Citing a disconnect between consumers and marketers, the FTC is proposing guidelines that would affect what companies should say about eco-friendly products and services.
Written by Heather Clancy, Contributor

Earlier this year, the Securities and Exchange Commission moved to require companies to disclose risks or challenges related to the environment in their regular shareholder filings. The theory being that anything that threatened long-term sustainability was something they should know about. Now, another government agency, the Federal Trade Commission, wants to mess with what you can say about "green products or services."

The FTC has proposed an update to a 18-year-old document (yes, 18 years!) document called the FTC Green Guides. The guides contain "advice" that are supposed to help marketers and advertisers frame what they are saying about a product or services environmental impact. In issuing the new guidelines, the commission said:

"In recent years, businesses have increasingly used 'green' marketing to capture consumers' attention and move Americans toward a more environmentally friendly future. But what companies think green claims mean and what consumers really understand are sometimes two different things. The proposed updates to the Green Guides will help businesses better align their product claims with consumer expectations."

Yes, we all know that greenwashing is not a good thing, and we scoff against it. What the FTC is after, though, are all those "green" certifications that are starting to show up on products. One example, actually a really thoughtful example, is the Timberland Green Index, which could be the basis of a broader label among companies that make outdoor equipment and apparel.
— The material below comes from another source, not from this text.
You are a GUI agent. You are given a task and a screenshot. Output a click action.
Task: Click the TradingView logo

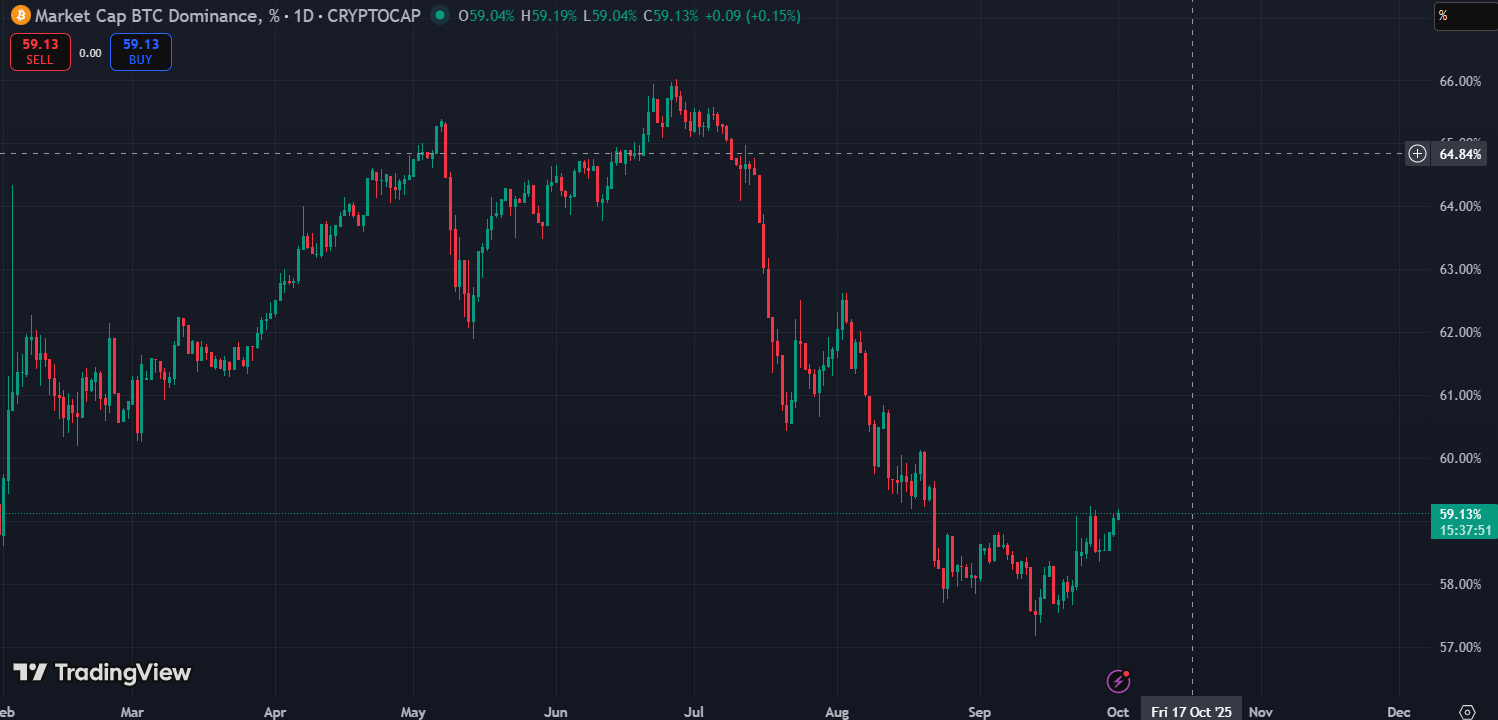102,673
The FTC wants labels of this type to be "clear, prominent and specific." Personally speaking, I think the Timberland example meets that test, which is one reason it is moving toward industry-wide adoption. But I can assure you that a lot of other certifications absolutely do not. I know because I do the grocery shopping in my household, and I've been looking. The technology world, in particular, has a LOT of these things. You can find them in the Global Eco-Label guide. My guess is that the FTC rule will have the affect of pushing many of these company-specific labels into a realm that is my industry-focused. In this case, fewer and clearer would definitely be a good thing.

As the new guidelines evolve, look for the FTC to expect your marketing team to become much more explicit about what it means if "renewable" materials or "renewable energy" are reasons that your product or service should be deemed green. Are you REALLY using renewable energy in your factories or did you just send someone off to buy some offsets. If your product is "degradable," it should decompose in less than a year. Does it? What the heck does "carbon-neutral" mean anyway? I don't even want to think about what will happen when companies start touting the green-ness of their supply chains. I will admit that I had to look up what "Scope 3" emissions meant recently, and I write about this stuff. You can bet that my mother-in-law hasn't a clue.

By the way, the FTC says its guidelines won't address anything that is marketed as "sustainable," "natural" or or "organic." The latter term is covered, in part, by the U.S. Department of Agriculture's National Organic Program.

The FTC is accepting public comment about the new guidelines until Dec. 10, 2010.